The “gift registry” approach, used in weddings, is another way. People identify what they want you to buy them, and you buy it for them. That’s a bit of a substitute for the slightly more crass gift certificate approach, which is a substitute for the crassest of all, simply giving people cash. But all amount to the same thing: a recognition that in this society, gifts amount to consumption by proxy, and consumption by proxy is a poor substitute for individual consumption.

I have no answers on this one. I think maybe the core of these rituals is a desire to build communities and strengthen relationships. I think maybe we build communities and strengthen relationships when we can find out what actually *is* scarce that we can give, and give *that*.

Author: Justin Podur

Ecology. Environmental Science. Political Science. Anti-imperialism. Political fiction. Teach at York U's FES. Author. Writer at ZNet, TeleSUR, AlterNet, Ricochet, and the Independent Media Institute.

One thought on “The Christmas problem”

  1. the Christmas problem
    The theme of Christmas may seem a bit old for someone to be commenting on it now, but I’ve just stumbled on the post, and am moved to add to the thread. You did a beautiful job of articulating how many of us feel about Christmas, how something deeply wonderful is being consumed by its antithesis.

    Years ago my brother decided, and announced to family and friends, that the only gift we should expect from him from then on would be a homemade card. Period. He was opting out of the pressure of having to run around trying to find something to give people just to meet expectations, and not from a genuine motivation.

    Those cards!! Man oh man! They were a collaborative effort between him and his young son, a talented cartoon artist. My nephew would draw the scene, and my brother would scan it into Photoshop and add faces from the family photo album. The results were funny, hard-hitting anti-consummerist statements driven by black humour, printed on an Epson inkjet printer on fine card stock. They are collector items. Those cards do not go into a recycling bag the week after New Year’s!

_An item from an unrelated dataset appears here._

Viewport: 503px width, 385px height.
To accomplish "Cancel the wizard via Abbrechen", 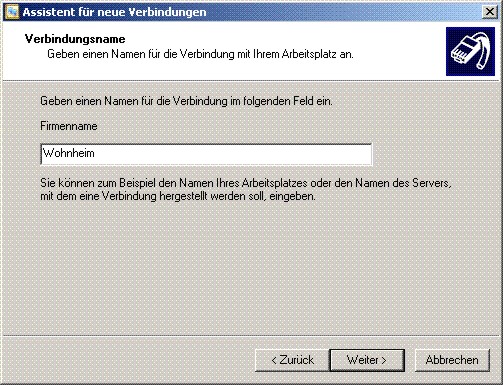I will pos(452,360).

They come out every year to be displayed in our homes – a Christmas-themed mini art exhibition.

    That’s one way of handling it. Anything fait à la main (made by hand) is a scarce commodity these days.

    One of my sons devotes a couple of hours of his day off work to baking shortbread cookies, starting around the end of November. That’s what he gives for Christmas.

    Myself, I always loved giving candles and/or calendars. It’s about lighting up the dark, and our relationship with time and spacetime. And, on the back of my homemade cards, I always print the date in several different calendar traditions, not just the Gregorian. That usually gets people’s attention.

    The great thing about Christmas is that it’s flexible and versatile enough to take whatever shape we impose on it.